愣著,他沒想過這個問題,皇帝、父親、公主、皇太妃、前皇、四大長老,他什麼都想,就沒想過自己!
遲遲沒有回應,皇帝脾氣忍不住跑了出來,「回答呀!」語氣失了平和。
「皇上,是時候上朝了!」門外傳來小太監的通報聲。
如夢初醒一般,史官的腦子裡還是一片模模糊糊的,只想著什麼是自己想的呢?!
「算了!倘若是朕給你添了麻煩,朕走便是!」皇甫篆的語氣仍有點生硬,心裡有著若有所失的惆悵感,不再等那個沒有答案的答案,差人把自己的東西給搬回去那空著許久的皇帝寢宮,自顧自的離去,沒見著他離去後,史官的表情是有著點難過。
史官的秘密(十六)
沒幾個時辰,皇帝搬離史官殿所的訊息又被傳的沸沸揚揚的,朝中大臣有默契的不再提這件事,只是,接連好幾天的早朝,皇帝是辦事辦的起勁,朝中大臣是累的半死,一件事兒交代下去,是整個朝廷都在忙、且忙的手忙腳亂。
更別提皇帝和史官屢次在早朝中言詞之間的你來我往,史官提了多少事,皇上就閃了多少事,明眼人都知道這兩個人似乎有那麼點問題,直到由太傅出面,這些事兒才有了著落,雖是小事,卻能讓朝綱的運作更加順暢。

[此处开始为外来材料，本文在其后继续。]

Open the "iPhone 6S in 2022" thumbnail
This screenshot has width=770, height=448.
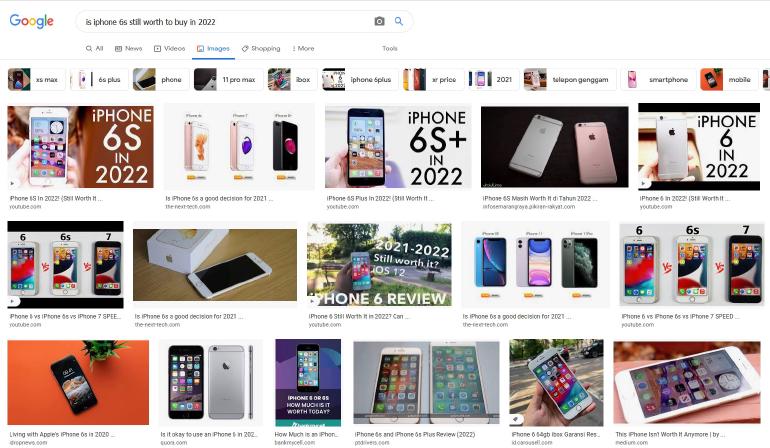(80, 147)
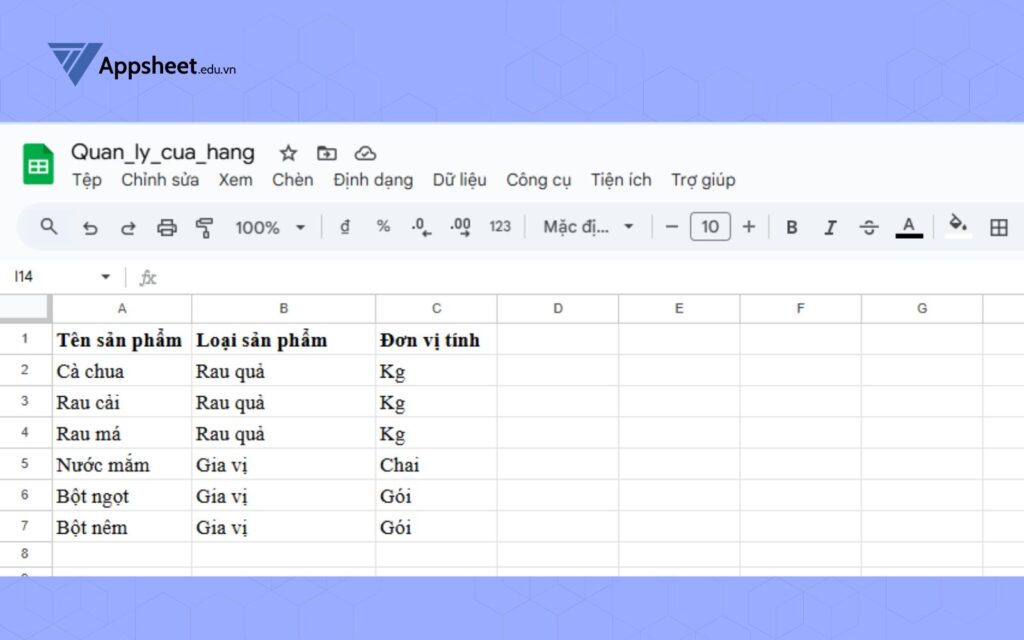Click the print icon
Image resolution: width=1024 pixels, height=640 pixels.
pos(167,228)
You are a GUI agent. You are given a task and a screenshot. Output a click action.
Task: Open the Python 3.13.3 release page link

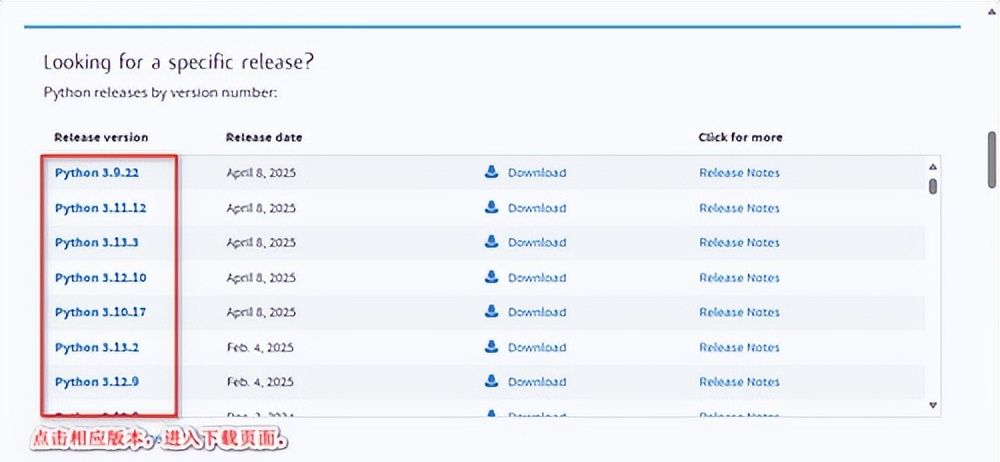pos(96,242)
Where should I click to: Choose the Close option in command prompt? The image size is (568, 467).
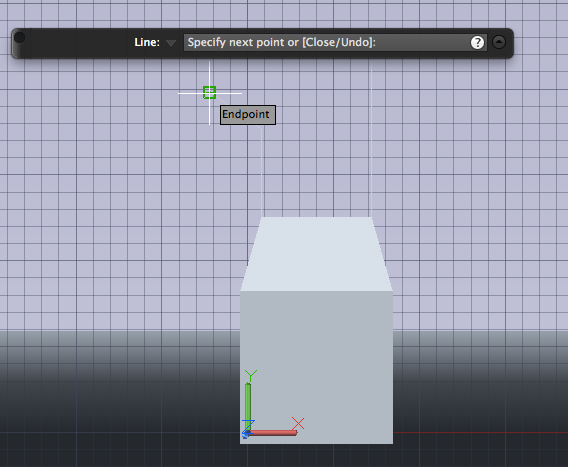(x=320, y=42)
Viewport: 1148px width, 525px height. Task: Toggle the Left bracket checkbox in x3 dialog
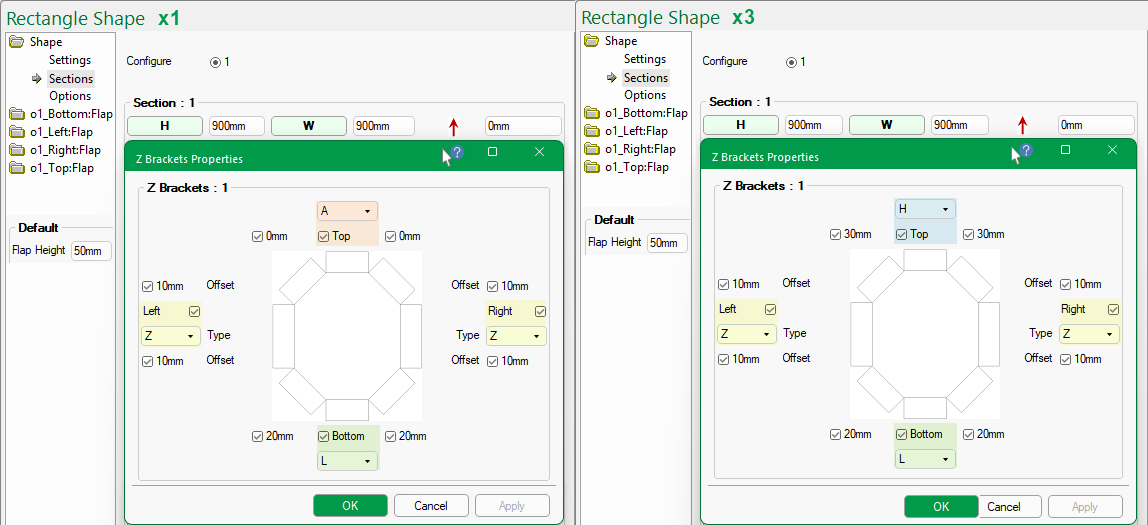(770, 309)
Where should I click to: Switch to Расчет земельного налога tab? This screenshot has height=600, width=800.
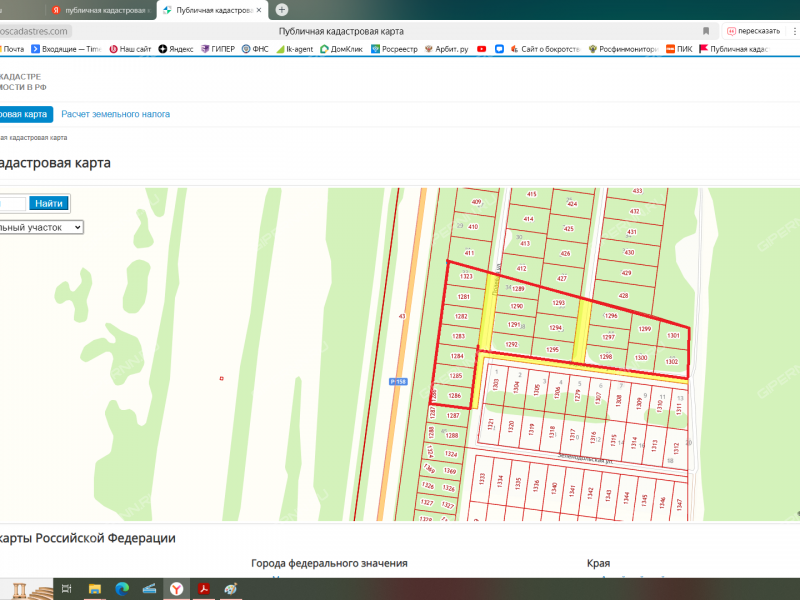click(115, 114)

在書房,兩人都不講話,就像兩個陌路人各做自己的事,趁在皇帝身後他見不到,偷覷著那看了十多年的背影,在皇帝批著最後一本奏章時,「多日前,你曾問我,若撇開所有人,究竟我想不想搬,我是史官,當了十年的史官,寫史,寫的永遠是別人,看的是別人,你卻問我,我從沒想過我的想法。」
停了下,「若說我想不想搬,誰肯離開住了十幾年的地方,可我是史官,前皇準我在這個位置,條件是保你的皇位,而我最近的作為卻只是在破壞!就算我願意留下,其他人呢!你是皇帝,可你仍擋不了外頭那些人的蜚短流長,我得罪了嚴氏,就算眼前沒事,我們也無法確定是不是沒有下一關,更何況……」
「別說了。」皇帝筆一放,起身與史官面對面。
那一派冷靜的容顏,講的是無窮無盡的事實,可他也聽到他的難處,沒問過史官,他真的不知道,拉過眼前的人,一個擁抱,「只要我們相信對方就夠了,別再說搬出去了,好嗎?這地方那麼大,卻只有你那個地方是我所熟悉的。」
史官默然不言,只是他輕輕回抱的手給了答案。
陽光輕灑在高瘦的竹子上,一派的青綠悠閒,前皇進了城卻不動聲色,史官找了個時間往皇城外幾里的郊區去見了他。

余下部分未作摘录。